Starting at the line that contains "Click the Windows" and ending at the line that contains "This screenshot has height=840, width=1438.", the lines below are to be given again exactly, with nothing added.
-- Records follows --
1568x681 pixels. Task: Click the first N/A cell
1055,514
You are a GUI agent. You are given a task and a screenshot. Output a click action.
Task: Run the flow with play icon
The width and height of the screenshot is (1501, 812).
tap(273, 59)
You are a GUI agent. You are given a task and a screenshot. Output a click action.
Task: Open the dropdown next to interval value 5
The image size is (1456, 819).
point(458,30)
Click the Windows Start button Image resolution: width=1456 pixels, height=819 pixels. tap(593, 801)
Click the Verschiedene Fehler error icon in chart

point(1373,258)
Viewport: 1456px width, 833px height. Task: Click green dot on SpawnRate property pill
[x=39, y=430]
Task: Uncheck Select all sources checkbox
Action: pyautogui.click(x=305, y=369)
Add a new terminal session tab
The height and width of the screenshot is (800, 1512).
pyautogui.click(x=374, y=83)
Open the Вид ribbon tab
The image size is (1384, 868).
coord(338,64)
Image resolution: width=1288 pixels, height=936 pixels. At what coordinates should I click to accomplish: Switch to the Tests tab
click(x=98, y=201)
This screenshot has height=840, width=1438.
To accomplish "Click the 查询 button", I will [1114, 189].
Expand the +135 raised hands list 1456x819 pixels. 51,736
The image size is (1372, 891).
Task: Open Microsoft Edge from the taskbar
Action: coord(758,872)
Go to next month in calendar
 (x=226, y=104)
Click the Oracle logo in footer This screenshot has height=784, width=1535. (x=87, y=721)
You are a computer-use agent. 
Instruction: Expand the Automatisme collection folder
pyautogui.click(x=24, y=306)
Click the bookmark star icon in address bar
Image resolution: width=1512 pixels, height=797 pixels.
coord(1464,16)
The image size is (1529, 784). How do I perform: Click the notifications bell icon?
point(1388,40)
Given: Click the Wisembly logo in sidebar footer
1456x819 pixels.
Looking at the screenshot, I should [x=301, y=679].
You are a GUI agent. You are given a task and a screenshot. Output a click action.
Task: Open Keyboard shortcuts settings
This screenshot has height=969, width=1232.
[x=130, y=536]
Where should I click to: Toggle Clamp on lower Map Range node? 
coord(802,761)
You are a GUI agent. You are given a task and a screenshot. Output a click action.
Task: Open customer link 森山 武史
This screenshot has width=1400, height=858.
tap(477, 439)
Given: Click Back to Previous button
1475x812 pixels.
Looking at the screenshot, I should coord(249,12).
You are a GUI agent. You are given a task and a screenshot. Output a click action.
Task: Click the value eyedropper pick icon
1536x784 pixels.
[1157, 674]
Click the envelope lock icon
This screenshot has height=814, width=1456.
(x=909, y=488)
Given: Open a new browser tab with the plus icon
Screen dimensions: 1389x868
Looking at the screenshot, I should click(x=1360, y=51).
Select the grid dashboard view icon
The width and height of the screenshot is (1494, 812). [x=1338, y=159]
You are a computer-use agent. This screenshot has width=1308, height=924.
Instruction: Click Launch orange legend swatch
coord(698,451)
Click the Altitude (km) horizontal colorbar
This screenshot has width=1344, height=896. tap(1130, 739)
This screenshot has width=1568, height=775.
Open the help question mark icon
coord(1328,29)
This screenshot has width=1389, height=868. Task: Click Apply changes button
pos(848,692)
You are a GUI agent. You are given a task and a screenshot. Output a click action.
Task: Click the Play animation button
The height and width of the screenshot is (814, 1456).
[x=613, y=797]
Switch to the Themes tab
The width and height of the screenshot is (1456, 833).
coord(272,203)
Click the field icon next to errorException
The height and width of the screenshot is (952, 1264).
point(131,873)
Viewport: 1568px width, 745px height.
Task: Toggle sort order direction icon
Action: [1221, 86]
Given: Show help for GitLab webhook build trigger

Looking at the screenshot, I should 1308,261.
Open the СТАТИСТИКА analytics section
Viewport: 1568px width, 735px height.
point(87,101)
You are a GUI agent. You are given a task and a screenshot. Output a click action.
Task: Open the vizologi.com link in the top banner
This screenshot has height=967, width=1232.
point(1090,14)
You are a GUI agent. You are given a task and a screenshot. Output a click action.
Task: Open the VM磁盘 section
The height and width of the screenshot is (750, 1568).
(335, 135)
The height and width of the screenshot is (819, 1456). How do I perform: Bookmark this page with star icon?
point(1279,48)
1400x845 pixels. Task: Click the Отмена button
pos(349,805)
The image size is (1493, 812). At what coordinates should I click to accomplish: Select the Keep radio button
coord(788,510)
-- Records concluded --
- [Solution]:
Click the Windows Start button Image resolution: width=1456 pixels, height=819 pixels. tap(593, 801)
Click the Verschiedene Fehler error icon in chart

point(1373,258)
Viewport: 1456px width, 833px height. Task: Click green dot on SpawnRate property pill
[x=39, y=430]
Task: Uncheck Select all sources checkbox
Action: pyautogui.click(x=305, y=369)
Add a new terminal session tab
The height and width of the screenshot is (800, 1512).
pyautogui.click(x=374, y=83)
Open the Вид ribbon tab
The image size is (1384, 868).
coord(338,64)
Image resolution: width=1288 pixels, height=936 pixels. At what coordinates should I click to accomplish: Switch to the Tests tab
click(x=98, y=201)
This screenshot has height=840, width=1438.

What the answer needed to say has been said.